Cosa fare.
Formatta tutti i record qui sotto come lista JSON di stringhe, con una stringa per ogni riga e senza le righe vuote. Lascia fuori le immagini.

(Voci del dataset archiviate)
⁂
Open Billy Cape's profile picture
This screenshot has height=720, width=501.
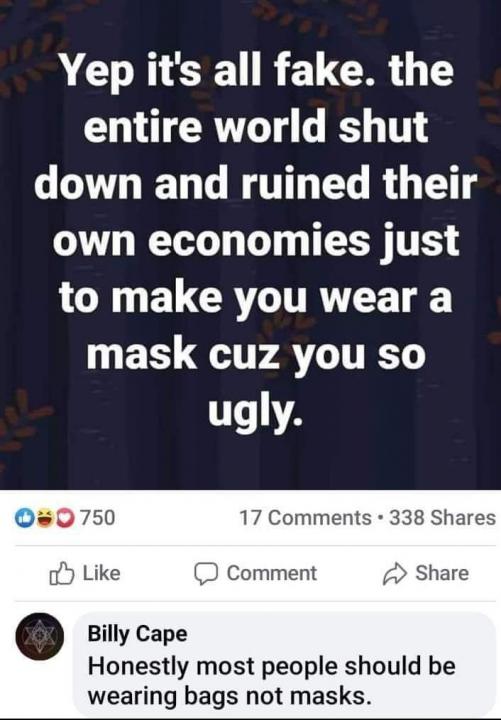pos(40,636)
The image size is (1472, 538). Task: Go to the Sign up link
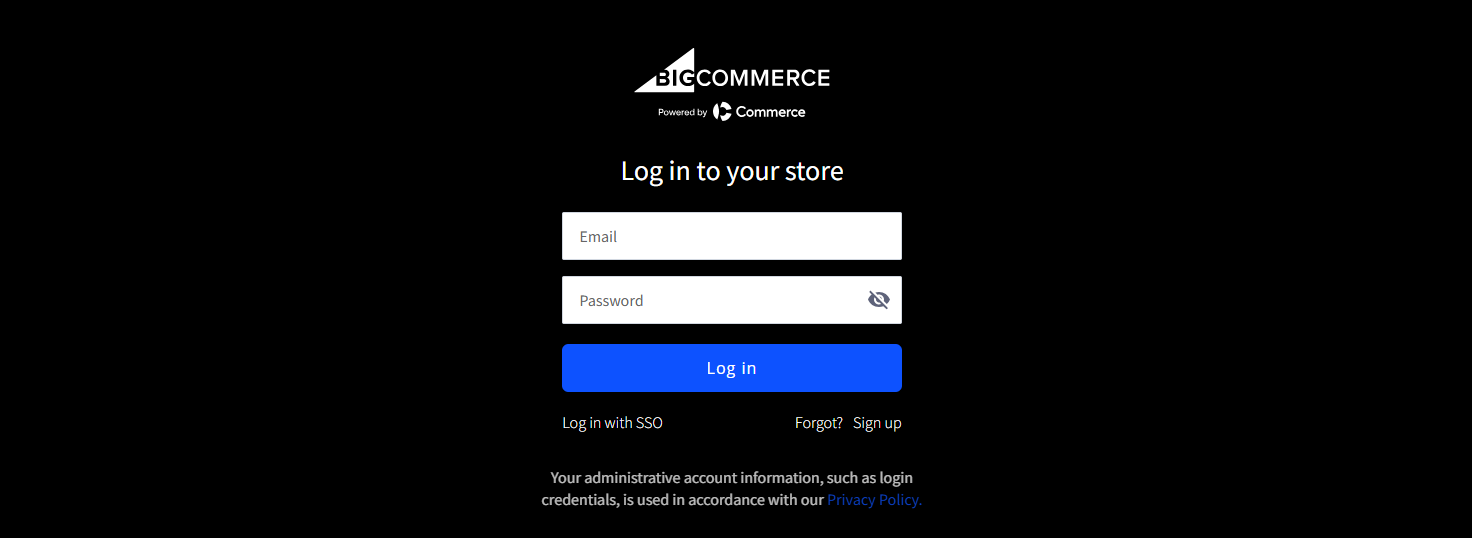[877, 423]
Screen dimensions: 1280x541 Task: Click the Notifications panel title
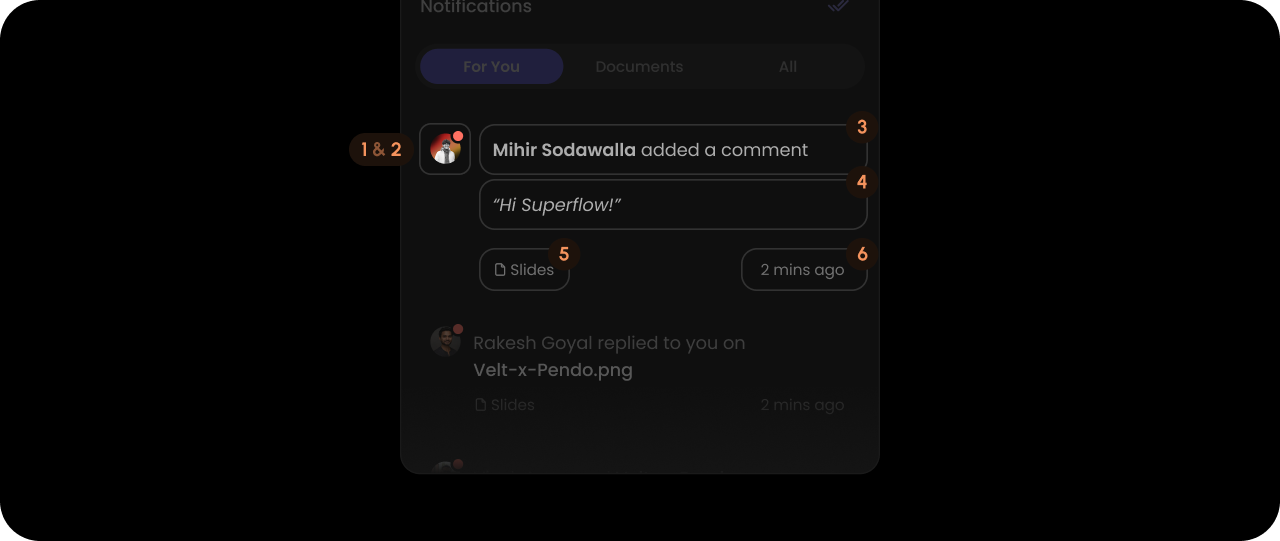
⁂
Risultato dell'esercizio.
[
  "Open Billy Cape's profile picture",
  "This screenshot has height=720, width=501.",
  "pos(40,636)",
  "The image size is (1472, 538). Task: Go to the Sign up link",
  "[877, 423]",
  "Screen dimensions: 1280x541 Task: Click the Notifications panel title"
]